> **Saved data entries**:
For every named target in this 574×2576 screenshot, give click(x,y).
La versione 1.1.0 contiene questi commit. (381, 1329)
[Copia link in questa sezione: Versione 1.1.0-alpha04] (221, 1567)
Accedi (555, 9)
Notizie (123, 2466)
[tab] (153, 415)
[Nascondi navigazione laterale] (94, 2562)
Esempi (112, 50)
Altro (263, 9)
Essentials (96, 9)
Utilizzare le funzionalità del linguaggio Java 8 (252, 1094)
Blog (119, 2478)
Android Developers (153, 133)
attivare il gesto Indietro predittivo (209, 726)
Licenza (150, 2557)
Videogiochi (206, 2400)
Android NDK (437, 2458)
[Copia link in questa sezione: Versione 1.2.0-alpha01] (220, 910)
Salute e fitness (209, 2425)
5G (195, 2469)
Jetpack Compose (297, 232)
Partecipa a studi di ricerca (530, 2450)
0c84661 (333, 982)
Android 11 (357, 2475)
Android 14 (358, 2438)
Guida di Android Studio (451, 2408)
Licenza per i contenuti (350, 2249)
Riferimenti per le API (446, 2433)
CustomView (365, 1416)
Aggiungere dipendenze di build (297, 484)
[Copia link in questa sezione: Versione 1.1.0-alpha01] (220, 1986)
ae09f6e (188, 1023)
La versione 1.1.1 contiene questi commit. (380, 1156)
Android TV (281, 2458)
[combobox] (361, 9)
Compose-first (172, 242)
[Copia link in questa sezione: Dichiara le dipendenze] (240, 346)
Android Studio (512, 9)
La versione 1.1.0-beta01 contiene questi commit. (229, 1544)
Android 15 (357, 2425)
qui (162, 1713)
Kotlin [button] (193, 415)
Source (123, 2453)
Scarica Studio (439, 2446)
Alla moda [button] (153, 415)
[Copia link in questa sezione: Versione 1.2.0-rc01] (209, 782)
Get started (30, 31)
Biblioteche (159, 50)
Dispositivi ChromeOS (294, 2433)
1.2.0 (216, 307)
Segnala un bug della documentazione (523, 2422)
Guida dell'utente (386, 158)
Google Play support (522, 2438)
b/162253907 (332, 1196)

> **What you should do**:
Look through the records and gather every line containing "Android".

> **Exercise answer**:
Android Developers (153, 133)
Android NDK (437, 2458)
Android 11 (357, 2475)
Android 14 (358, 2438)
Guida di Android Studio (451, 2408)
Android TV (281, 2458)
Android Studio (512, 9)
Android 15 (357, 2425)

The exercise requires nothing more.